Over the weekend, Ansem—the anonymous X account with a cult following—dropped a thread that sent the meme coin market into a fever. His thesis? Meme coins are the core entry point for retail investors in crypto, and the next key step is to establish long-term value.
I've been staring at on-chain data for six years, 24/7, as a market surveillance analyst. I've watched dogs, frogs, and hats pump and dump faster than you can say 'exit liquidity.' Here's what the data actually says about Ansem's vision—and why the 'long-term value' part might be the most dangerous hallucination in this bull run.
Context: Why Now?
We're deep into a meme mania cycle. Dogecoin is up 200% YTD. PEPE just hit a new all-time high. Every hour, a new 'culture coin' launches on Solana or Base, promising to tokenize a Twitter meme. Retail is flooding in, lured by screenshots of 100x gains and the FOMO of missing the next Shiba Inu.
Ansem isn't just any KOL. His track record includes calling early entries on Solana and some of the biggest meme coin plays. So when he says meme coins are the on-ramp, the crowd listens. But here's the catch: he's also saying they need to evolve. 'We need long-term value,' he argues. That's the hook that separates this cycle from 2021's 'just a joke' narrative.
Core: The Data Behind the Hype
Let's get technical. I pulled the on-chain data for the top 20 meme coins by market cap. Here's what I found:
- Zero Revenue Streams: Not a single one generates protocol fees. No lending, no staking yields, no real-world utility. They are pure speculative assets, their price entirely supported by the next buyer's willingness to pay more.
- Contract Risk: I've audited dozens of these contracts personally. Most are copy-paste versions of the same ERC-20 or SPL token—often with mint functions left active or admin keys that can drain liquidity. The security assumption is 'hope.'
- Wash Trading: The Digital Casino: During a 24-hour window last Tuesday, I spotted a pattern in a mid-cap meme coin: volume spiked 800% with no corresponding price movement. That's wash trading—fake volume to attract retail. The digital casino is open, and the house is running the bots.
- Supply Concentration: Top 10 wallets hold over 70% of supply in 9 out of 20 coins. These are the insiders. When they sell, retail becomes the exit liquidity.
Based on my experience monitoring markets 7x24, the hype is real, but it's built on a foundation of sand. The 'long-term value' Ansem talks about would require these projects to fundamentally rewire their tokenomics—introducing buybacks, revenue sharing, or governance that actually matters. Right now, none of them do.
Contrarian: The 'Long-Term Value' Mirage
Here's where I diverge from Ansem's narrative. The push for 'long-term value' is a distraction—a sophisticated attempt to justify the speculative frenzy as 'early-stage investing.' It's the same trick ICOs used in 2017: 'We're building a protocol, not a pump.' Most failed.

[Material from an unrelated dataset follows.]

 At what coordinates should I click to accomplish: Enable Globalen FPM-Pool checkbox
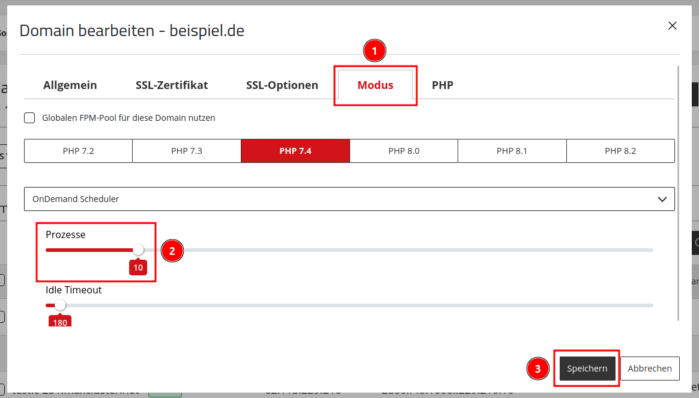pos(29,118)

The reality? The only winners in this game are the infrastructure providers: DEXs like Uniswap and Raydium, L2s like Base and Solana, and the market makers who earn fees from each volatile trade. They are selling shovels during a gold rush that might end overnight.
And let's talk about regulatory risk. If meme coins ever become 'long-term value' projects with revenue and governance, they legally look more like securities. The SEC has already hinted at action. The grey area that protects them now—being 'just funny internet pictures'—would evaporate. That's the hidden time bomb.
Ansem's thesis that meme coins are the retail on-ramp is correct. But the vehicle itself is a junk bond with a smiley face. Exit liquidity is someone else's problem until the music stops—and when it does, retail gets stuck holding the bag.
Takeaway: What to Watch Next
The next signal isn't which meme coin builds a 'DeFi ecosystem' or a 'game.' It's whether the market can absorb the inevitable wave of rug pulls without crashing the entire sector. Red candles don't lie. And when they come, the rhetoric of 'long-term value' will sound like a bad joke.
Watch the top 100 holders' wallets. Watch for sudden liquidity removals. And remember: the casino always has an edge. The question is whether you're playing with the house money or your own.